TASK REQUIREMENTS.
Restate each entry below without changing a word.
Start of Block
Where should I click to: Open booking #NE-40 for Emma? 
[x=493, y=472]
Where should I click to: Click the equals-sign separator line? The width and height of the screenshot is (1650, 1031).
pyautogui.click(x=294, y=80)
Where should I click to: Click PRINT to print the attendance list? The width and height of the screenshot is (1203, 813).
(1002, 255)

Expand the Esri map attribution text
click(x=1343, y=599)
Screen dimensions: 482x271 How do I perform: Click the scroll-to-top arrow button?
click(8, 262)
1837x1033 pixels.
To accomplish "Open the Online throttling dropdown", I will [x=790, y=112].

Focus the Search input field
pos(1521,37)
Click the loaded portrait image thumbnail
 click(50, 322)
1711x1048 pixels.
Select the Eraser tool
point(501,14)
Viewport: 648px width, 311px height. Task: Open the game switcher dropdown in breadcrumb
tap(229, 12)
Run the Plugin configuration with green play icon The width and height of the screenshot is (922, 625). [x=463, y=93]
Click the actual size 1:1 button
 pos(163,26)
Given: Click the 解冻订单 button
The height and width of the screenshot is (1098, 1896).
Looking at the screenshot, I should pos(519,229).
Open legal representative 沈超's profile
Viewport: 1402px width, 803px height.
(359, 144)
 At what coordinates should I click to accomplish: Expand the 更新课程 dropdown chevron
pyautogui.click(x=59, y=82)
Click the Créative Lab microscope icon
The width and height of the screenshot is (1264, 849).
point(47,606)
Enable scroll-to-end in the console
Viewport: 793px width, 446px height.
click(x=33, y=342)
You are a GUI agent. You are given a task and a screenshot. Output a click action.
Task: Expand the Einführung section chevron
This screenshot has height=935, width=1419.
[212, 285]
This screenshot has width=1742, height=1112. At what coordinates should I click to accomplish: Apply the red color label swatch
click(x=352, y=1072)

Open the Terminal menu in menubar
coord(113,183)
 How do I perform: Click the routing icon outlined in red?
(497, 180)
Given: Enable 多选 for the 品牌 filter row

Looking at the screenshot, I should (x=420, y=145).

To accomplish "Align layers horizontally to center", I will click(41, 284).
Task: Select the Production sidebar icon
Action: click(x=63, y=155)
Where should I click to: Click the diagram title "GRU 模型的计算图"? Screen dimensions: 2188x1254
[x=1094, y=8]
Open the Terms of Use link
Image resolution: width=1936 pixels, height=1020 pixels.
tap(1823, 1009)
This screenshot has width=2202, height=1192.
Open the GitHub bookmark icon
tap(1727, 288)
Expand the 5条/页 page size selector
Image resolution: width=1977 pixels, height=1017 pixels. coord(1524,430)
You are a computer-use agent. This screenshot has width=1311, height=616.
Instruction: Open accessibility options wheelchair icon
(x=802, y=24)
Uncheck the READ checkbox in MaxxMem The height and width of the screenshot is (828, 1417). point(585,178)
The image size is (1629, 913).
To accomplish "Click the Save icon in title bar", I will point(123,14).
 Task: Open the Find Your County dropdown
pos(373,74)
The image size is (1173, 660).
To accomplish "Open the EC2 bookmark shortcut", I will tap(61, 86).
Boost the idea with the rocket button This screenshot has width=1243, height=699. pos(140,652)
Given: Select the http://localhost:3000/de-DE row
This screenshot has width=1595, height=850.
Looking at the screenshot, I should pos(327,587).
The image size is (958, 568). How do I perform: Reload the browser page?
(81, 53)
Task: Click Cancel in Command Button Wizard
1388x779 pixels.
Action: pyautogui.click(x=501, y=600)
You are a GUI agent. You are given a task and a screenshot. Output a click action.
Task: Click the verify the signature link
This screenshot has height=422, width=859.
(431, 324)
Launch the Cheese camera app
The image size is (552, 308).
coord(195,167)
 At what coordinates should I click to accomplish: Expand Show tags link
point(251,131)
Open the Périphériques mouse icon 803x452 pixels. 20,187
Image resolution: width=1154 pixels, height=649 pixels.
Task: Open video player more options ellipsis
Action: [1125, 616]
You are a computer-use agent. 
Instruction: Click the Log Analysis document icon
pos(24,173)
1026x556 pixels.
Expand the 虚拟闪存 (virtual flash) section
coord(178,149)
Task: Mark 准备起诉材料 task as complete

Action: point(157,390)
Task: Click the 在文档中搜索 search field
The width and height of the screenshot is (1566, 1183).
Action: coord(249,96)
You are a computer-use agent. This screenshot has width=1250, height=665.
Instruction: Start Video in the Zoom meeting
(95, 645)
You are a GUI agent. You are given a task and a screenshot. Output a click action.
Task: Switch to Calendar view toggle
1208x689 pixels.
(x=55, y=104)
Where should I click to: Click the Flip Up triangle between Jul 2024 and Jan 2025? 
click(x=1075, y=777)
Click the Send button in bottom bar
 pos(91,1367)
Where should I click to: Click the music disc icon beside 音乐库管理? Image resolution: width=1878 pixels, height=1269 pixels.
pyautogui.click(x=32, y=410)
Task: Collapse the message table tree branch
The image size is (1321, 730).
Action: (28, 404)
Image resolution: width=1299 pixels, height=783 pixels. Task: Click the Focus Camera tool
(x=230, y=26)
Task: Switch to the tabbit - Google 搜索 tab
End of Block
SOLUTION.
Where should I click to: Open booking #NE-40 for Emma? 
[x=493, y=472]
Where should I click to: Click the equals-sign separator line? The width and height of the screenshot is (1650, 1031).
pyautogui.click(x=294, y=80)
Where should I click to: Click PRINT to print the attendance list? The width and height of the screenshot is (1203, 813).
(1002, 255)

Expand the Esri map attribution text
click(x=1343, y=599)
Screen dimensions: 482x271 How do I perform: Click the scroll-to-top arrow button?
click(8, 262)
1837x1033 pixels.
To accomplish "Open the Online throttling dropdown", I will [x=790, y=112].

Focus the Search input field
pos(1521,37)
Click the loaded portrait image thumbnail
 click(50, 322)
1711x1048 pixels.
Select the Eraser tool
point(501,14)
Viewport: 648px width, 311px height. Task: Open the game switcher dropdown in breadcrumb
tap(229, 12)
Run the Plugin configuration with green play icon The width and height of the screenshot is (922, 625). [x=463, y=93]
Click the actual size 1:1 button
 pos(163,26)
Given: Click the 解冻订单 button
The height and width of the screenshot is (1098, 1896).
Looking at the screenshot, I should pos(519,229).
Open legal representative 沈超's profile
Viewport: 1402px width, 803px height.
(359, 144)
 At what coordinates should I click to accomplish: Expand the 更新课程 dropdown chevron
pyautogui.click(x=59, y=82)
Click the Créative Lab microscope icon
The width and height of the screenshot is (1264, 849).
point(47,606)
Enable scroll-to-end in the console
Viewport: 793px width, 446px height.
click(x=33, y=342)
You are a GUI agent. You are given a task and a screenshot. Output a click action.
Task: Expand the Einführung section chevron
This screenshot has height=935, width=1419.
[212, 285]
This screenshot has width=1742, height=1112. At what coordinates should I click to accomplish: Apply the red color label swatch
click(x=352, y=1072)

Open the Terminal menu in menubar
coord(113,183)
 How do I perform: Click the routing icon outlined in red?
(497, 180)
Given: Enable 多选 for the 品牌 filter row

Looking at the screenshot, I should (x=420, y=145).

To accomplish "Align layers horizontally to center", I will click(41, 284).
Task: Select the Production sidebar icon
Action: click(x=63, y=155)
Where should I click to: Click the diagram title "GRU 模型的计算图"? Screen dimensions: 2188x1254
[x=1094, y=8]
Open the Terms of Use link
Image resolution: width=1936 pixels, height=1020 pixels.
tap(1823, 1009)
This screenshot has width=2202, height=1192.
Open the GitHub bookmark icon
tap(1727, 288)
Expand the 5条/页 page size selector
Image resolution: width=1977 pixels, height=1017 pixels. coord(1524,430)
You are a computer-use agent. This screenshot has width=1311, height=616.
Instruction: Open accessibility options wheelchair icon
(x=802, y=24)
Uncheck the READ checkbox in MaxxMem The height and width of the screenshot is (828, 1417). point(585,178)
The image size is (1629, 913).
To accomplish "Click the Save icon in title bar", I will point(123,14).
 Task: Open the Find Your County dropdown
pos(373,74)
The image size is (1173, 660).
To accomplish "Open the EC2 bookmark shortcut", I will tap(61, 86).
Boost the idea with the rocket button This screenshot has width=1243, height=699. pos(140,652)
Given: Select the http://localhost:3000/de-DE row
This screenshot has width=1595, height=850.
Looking at the screenshot, I should pos(327,587).
The image size is (958, 568). How do I perform: Reload the browser page?
(81, 53)
Task: Click Cancel in Command Button Wizard
1388x779 pixels.
Action: pyautogui.click(x=501, y=600)
You are a GUI agent. You are given a task and a screenshot. Output a click action.
Task: Click the verify the signature link
This screenshot has height=422, width=859.
(431, 324)
Launch the Cheese camera app
The image size is (552, 308).
coord(195,167)
 At what coordinates should I click to accomplish: Expand Show tags link
point(251,131)
Open the Périphériques mouse icon 803x452 pixels. 20,187
Image resolution: width=1154 pixels, height=649 pixels.
Task: Open video player more options ellipsis
Action: [1125, 616]
You are a computer-use agent. 
Instruction: Click the Log Analysis document icon
pos(24,173)
1026x556 pixels.
Expand the 虚拟闪存 (virtual flash) section
coord(178,149)
Task: Mark 准备起诉材料 task as complete

Action: point(157,390)
Task: Click the 在文档中搜索 search field
The width and height of the screenshot is (1566, 1183).
Action: coord(249,96)
You are a computer-use agent. This screenshot has width=1250, height=665.
Instruction: Start Video in the Zoom meeting
(95, 645)
You are a GUI agent. You are given a task and a screenshot. Output a click action.
Task: Switch to Calendar view toggle
1208x689 pixels.
(x=55, y=104)
Where should I click to: Click the Flip Up triangle between Jul 2024 and Jan 2025? 
click(x=1075, y=777)
Click the Send button in bottom bar
 pos(91,1367)
Where should I click to: Click the music disc icon beside 音乐库管理? Image resolution: width=1878 pixels, height=1269 pixels.
pyautogui.click(x=32, y=410)
Task: Collapse the message table tree branch
The image size is (1321, 730).
Action: (28, 404)
Image resolution: width=1299 pixels, height=783 pixels. Task: Click the Focus Camera tool
(x=230, y=26)
Task: Switch to the tabbit - Google 搜索 tab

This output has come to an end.